I'm a passionate person. People who know me will affirm that. I think Christians ought to be passionate about truth, passionate in our love for God and for one another, and (above all) passionate about the glory of God.

But raw passion is not the point. Passion is valid and edifies only when it's the right kind of passion, based on legitimate affections for the right things. I'm concerned about the unbridled passions frequently turned loose by people whose only religious affections were cultivated in evangelical youth groups. (And if I can speak freely: that includes a lot of of our so-called young, restless, and Reformed frends.) Everything seems to unleash stadium-style passions. I've even seen people scream, whistle, stomp, and cheer at baptisms, as if they were celebrating a touchdown. Many Christians glorify passion for passion's sake—as if raw passion per se were something praiseworthy and deeply spiritual. It's not. And this has become a serious problem in today's post-pentecostal, post-evangelical, anything-goes era.

The problem is exacerbated by the fact that so many Christians imitate all the world's passions. Christian leaders invent gimmicks to try to win worldly people by appealing to their worldly passions. All of us devote energy and emotion to things that are not even worthy of our attention.
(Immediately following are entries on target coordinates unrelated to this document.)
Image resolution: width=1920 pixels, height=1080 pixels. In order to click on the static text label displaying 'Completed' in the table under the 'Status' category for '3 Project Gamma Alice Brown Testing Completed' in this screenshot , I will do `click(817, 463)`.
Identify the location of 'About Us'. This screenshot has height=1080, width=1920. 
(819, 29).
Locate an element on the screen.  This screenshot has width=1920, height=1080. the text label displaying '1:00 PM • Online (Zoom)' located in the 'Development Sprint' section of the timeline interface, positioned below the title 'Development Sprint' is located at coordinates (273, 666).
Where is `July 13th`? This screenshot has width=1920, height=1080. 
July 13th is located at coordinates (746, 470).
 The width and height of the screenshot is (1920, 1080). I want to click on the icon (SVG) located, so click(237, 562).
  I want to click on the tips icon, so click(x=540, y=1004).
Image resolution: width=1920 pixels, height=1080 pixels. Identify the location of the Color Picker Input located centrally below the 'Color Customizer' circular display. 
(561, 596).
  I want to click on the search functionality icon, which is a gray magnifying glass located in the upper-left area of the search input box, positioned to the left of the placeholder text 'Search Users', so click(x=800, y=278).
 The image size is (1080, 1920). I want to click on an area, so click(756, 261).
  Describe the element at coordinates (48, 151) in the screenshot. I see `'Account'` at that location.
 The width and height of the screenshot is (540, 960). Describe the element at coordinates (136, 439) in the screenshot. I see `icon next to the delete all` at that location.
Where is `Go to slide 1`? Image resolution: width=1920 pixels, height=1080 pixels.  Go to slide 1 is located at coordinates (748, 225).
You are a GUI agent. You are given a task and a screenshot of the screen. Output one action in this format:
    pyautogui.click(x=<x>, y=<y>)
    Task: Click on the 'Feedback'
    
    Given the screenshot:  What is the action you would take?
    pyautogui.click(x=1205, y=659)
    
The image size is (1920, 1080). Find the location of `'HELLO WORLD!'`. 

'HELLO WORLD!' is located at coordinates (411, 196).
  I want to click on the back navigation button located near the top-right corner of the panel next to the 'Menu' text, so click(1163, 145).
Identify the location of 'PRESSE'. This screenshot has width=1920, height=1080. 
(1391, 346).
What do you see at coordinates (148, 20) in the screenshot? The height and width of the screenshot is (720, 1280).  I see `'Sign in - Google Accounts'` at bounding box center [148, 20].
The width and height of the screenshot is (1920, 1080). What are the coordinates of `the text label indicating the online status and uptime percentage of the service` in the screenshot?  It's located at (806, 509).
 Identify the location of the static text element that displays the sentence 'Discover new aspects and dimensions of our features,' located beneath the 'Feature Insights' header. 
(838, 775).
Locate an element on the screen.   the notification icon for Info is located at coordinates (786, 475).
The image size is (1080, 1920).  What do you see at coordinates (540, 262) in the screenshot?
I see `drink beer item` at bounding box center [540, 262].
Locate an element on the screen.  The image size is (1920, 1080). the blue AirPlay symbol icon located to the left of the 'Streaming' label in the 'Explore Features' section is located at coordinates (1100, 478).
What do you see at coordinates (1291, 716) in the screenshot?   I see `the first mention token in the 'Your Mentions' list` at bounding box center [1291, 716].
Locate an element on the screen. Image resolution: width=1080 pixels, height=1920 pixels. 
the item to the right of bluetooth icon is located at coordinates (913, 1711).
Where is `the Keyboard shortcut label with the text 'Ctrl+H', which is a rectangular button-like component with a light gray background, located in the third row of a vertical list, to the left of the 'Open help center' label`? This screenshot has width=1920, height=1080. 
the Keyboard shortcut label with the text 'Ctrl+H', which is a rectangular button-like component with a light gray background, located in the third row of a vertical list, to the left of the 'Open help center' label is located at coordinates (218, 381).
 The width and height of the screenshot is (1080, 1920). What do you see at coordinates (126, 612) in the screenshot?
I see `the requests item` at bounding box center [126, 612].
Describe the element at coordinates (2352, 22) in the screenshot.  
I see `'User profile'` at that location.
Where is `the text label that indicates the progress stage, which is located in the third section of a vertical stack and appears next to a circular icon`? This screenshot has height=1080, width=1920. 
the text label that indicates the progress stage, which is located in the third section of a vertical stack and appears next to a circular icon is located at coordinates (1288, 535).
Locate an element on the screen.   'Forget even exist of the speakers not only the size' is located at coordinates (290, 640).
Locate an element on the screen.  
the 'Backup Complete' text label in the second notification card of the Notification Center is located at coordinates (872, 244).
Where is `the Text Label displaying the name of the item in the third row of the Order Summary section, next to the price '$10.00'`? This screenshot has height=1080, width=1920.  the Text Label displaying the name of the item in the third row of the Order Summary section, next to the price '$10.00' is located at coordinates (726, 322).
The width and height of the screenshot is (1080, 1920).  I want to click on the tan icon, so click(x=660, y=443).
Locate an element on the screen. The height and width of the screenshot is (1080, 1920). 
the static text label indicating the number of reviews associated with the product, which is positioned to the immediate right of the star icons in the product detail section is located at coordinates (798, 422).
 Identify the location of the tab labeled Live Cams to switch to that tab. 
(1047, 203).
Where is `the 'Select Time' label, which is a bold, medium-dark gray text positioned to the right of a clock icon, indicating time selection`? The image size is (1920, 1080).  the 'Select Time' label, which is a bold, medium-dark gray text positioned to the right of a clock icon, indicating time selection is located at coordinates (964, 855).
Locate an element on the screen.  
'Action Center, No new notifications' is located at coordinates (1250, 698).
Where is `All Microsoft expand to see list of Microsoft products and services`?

And then we bring our addiction to raw passion into our corporate gatherings. We do things to stir artificial passions—which is a form of false worship, no better than idolatry, really.

Our passions should not need to be artificially stirred up by spiritual cheerleaders and team chants. We shouldn't have to be worked into an emotional state by melodrama and musical manipulation. If we can get pumped to a fever pitch by some preacher's antics rather than by the truth of the biblical message, then whatever we are feeling isn't even a legitimate passion in the first place.


[A]rtificial enthusiasm actually hinders (and in some cases totally nullifies) the message we're supposed to be proclaiming. With so many churches merely trying to entertain people, or lull them into a state of self-satisfaction, or simply gross them out, it's no wonder the world is not being won to Christ but actually becoming steadily more hostile to Christianity.